Emporiatrics or Travel Medicine is a discipline within medicine that prepares a traveler using vaccines, medicines and knowledge to avoid disease when visiting a foreign destination. I will discuss the current mapping of interventions offered to patients planning trips and illustrate with examples how the constraints of patient needs and the risks at a specific destination overlap to arrive at a list of recommendations that are offered a traveler before departure.
Depending on crowd size I can run through personal case examples for those who are planning an exotic trip. I hope to also highlight limitations of the practice of emporiatrics and suggest where Google can potentially offer a useful "expert system" that might be modulated by risk, price points and insurance coverage using disease maps from publicly available surveillance data and patient records, using the Kaiser Epic Data system.
Speaker: D. Scott Smith. Scott grew up in Boulder Colorado and attended medical school at the University of Colorado. He went to public health school at Harvard University where an interest in Tropical Public Health was further developed, leading to a year long adventure on a Fulbright scholarship in Cali, Colombia, seeking improved diagnostic technologies to understand the epidemiology of leishmaniasis, and onchocerciasis (River Blindness). He completed residency then a Fellowship at Stanford University in Medicine then Infectious Disease & Geographic Medicine.

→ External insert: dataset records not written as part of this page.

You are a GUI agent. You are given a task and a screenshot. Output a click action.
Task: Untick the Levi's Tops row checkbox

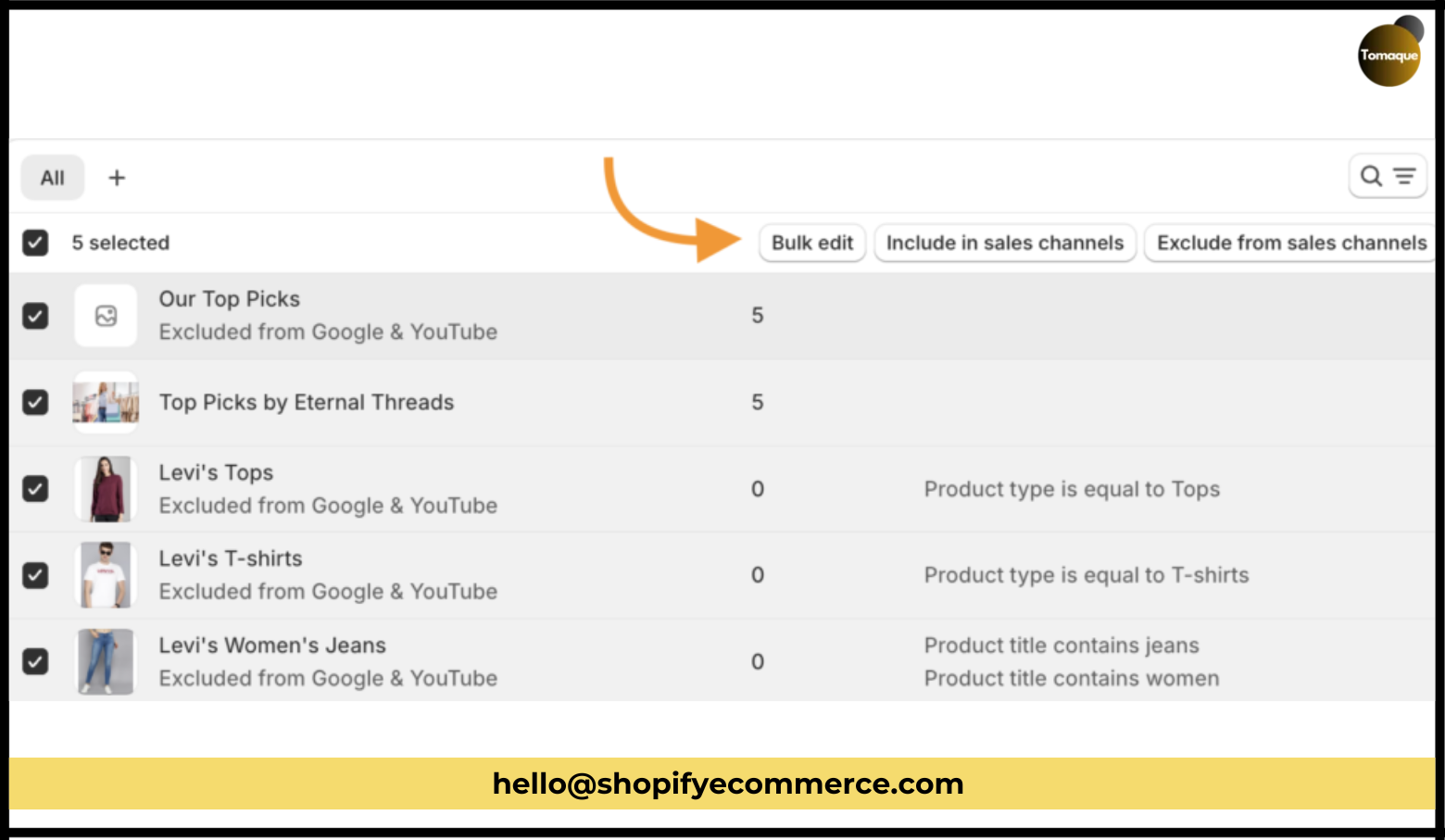click(x=35, y=489)
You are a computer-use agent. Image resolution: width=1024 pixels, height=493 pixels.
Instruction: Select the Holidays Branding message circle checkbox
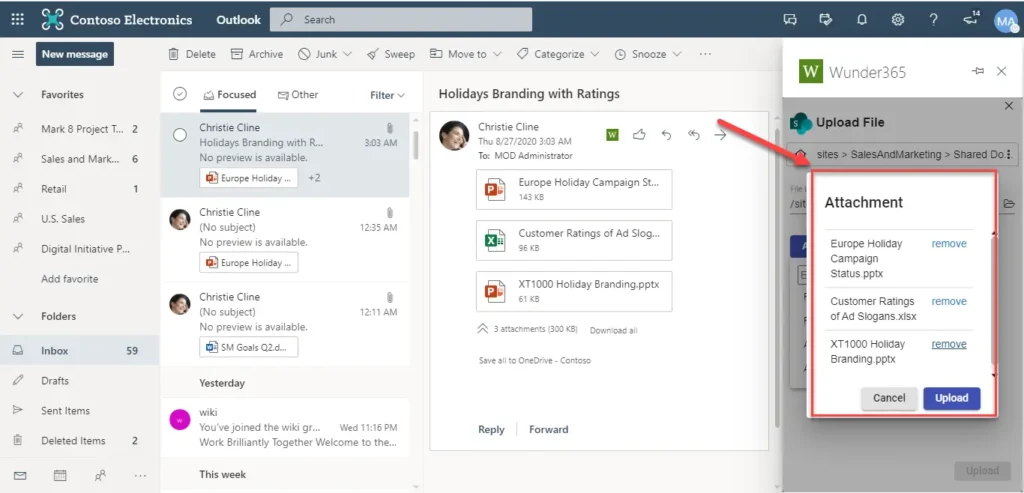[x=180, y=135]
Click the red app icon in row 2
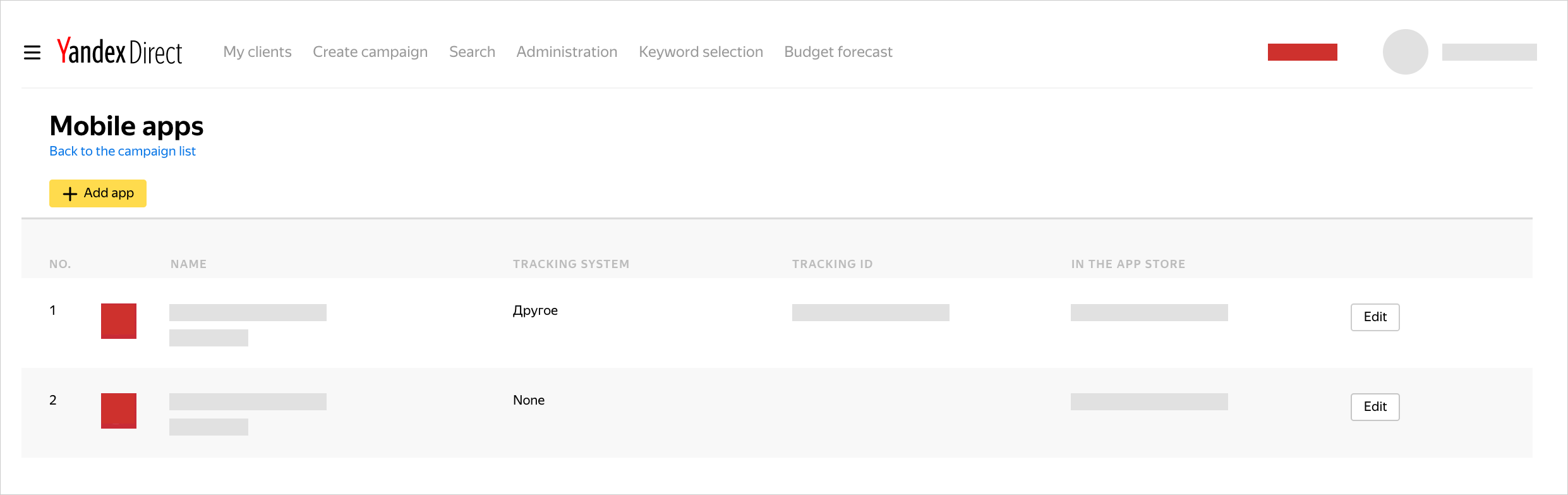Image resolution: width=1568 pixels, height=495 pixels. pyautogui.click(x=119, y=411)
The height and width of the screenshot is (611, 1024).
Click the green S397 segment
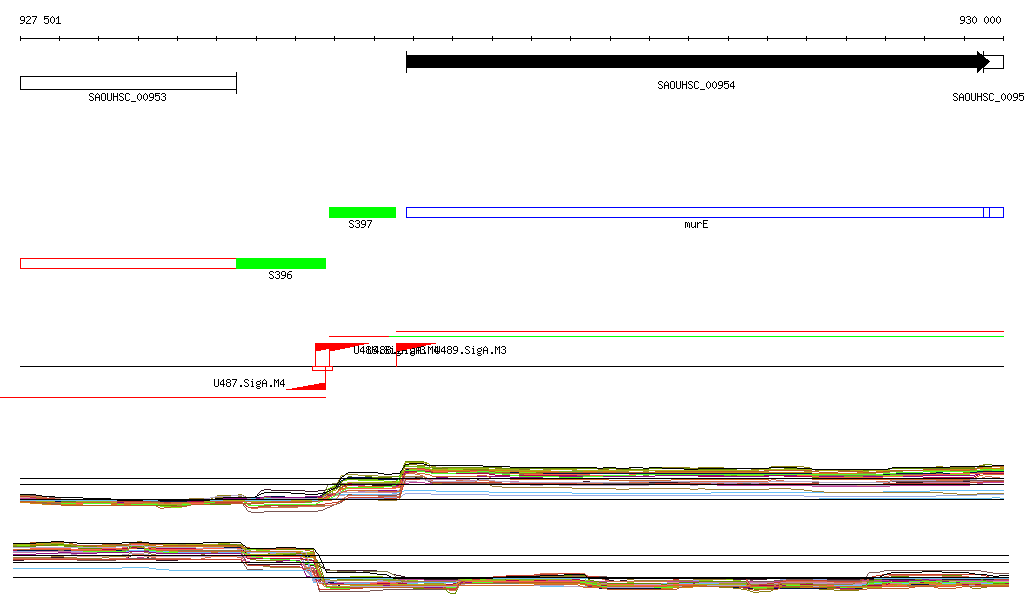362,212
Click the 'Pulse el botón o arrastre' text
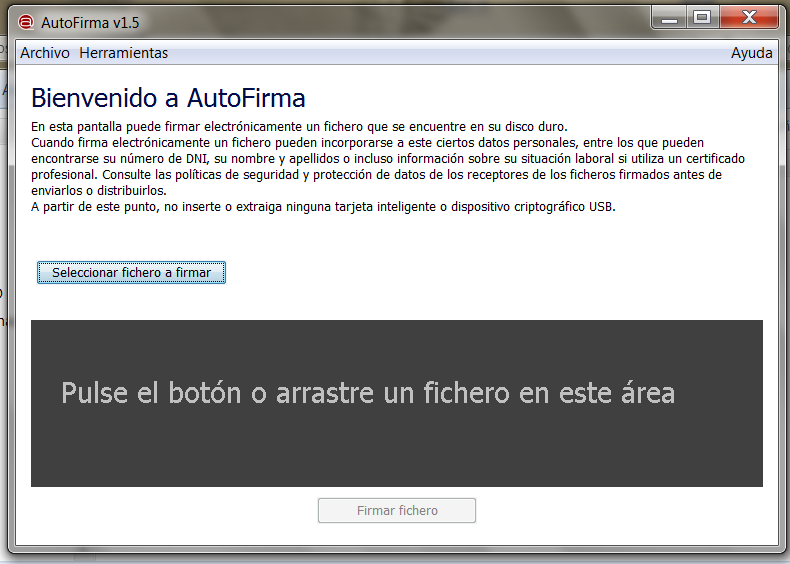 click(367, 393)
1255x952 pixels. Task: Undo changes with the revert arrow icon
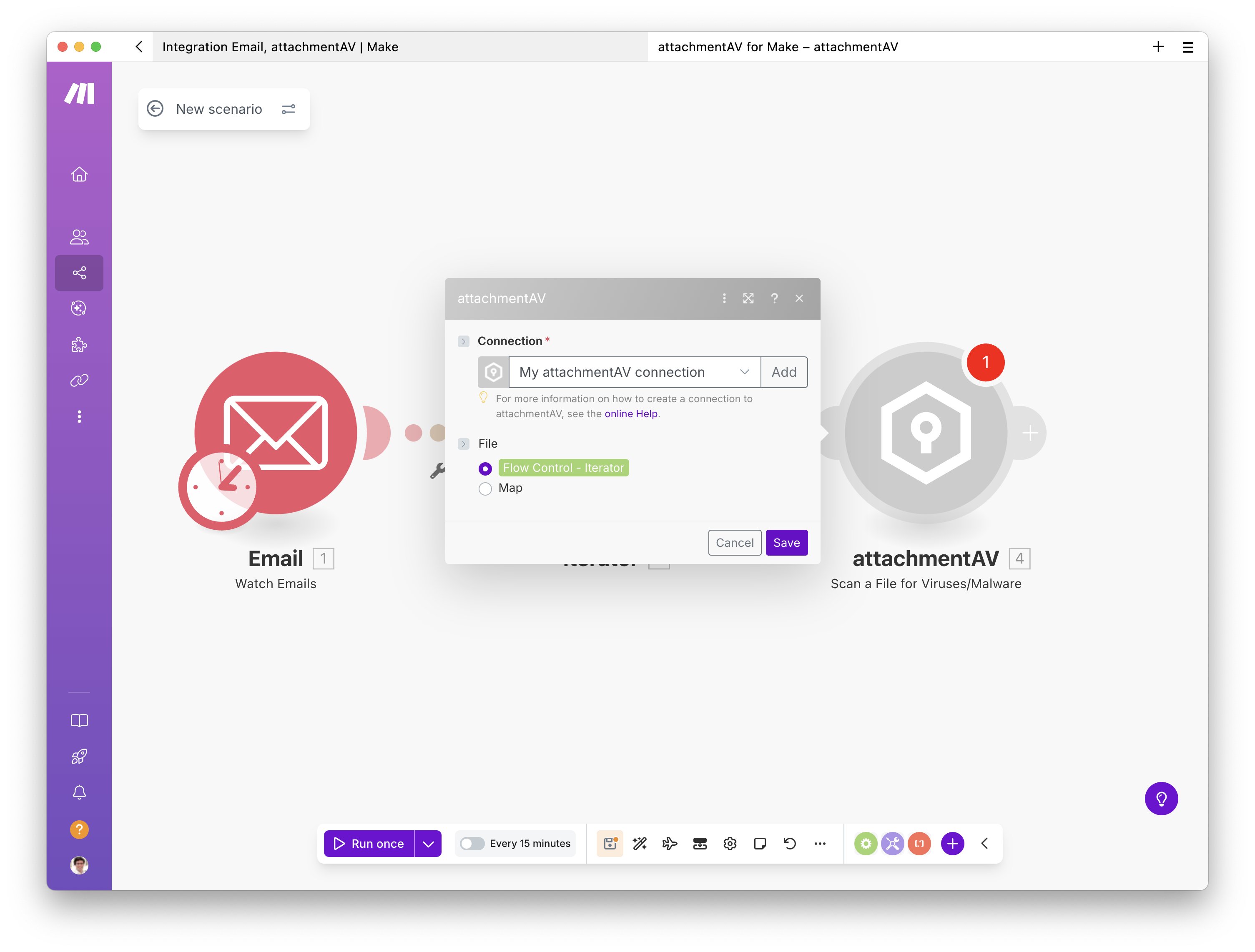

Scott practices at Kaiser in Redwood City, California where he heads the HIV/AIDS clinic and oversees the travel medicine services locally but also is developing regionalization of the Travel Medicine Services for Kaiser Northern California. He co-chairs the biennial National Conference on Preparing International Travelers. He teaches at Stanford Medical School in the Microbiology and Immunology Division and directs a course for undergraduates in Human Biology entitled "Parasites & Pestilence: Public Health Challenges". He was recently presented the Bloomfield award in recognition of excellence in the teaching of clinical medicine at Stanford School of Medicine.
Acknowledging Candid's epiphany (after tumultuous world travel) that staying in one's own backyard is a pathway to happiness, in his spare time he gardens and keeps chickens and bees. As one's own content is not a final destination, he recently traveled with family to Uganda and South Africa to speak and visit an AIDS study site and to see family later this year.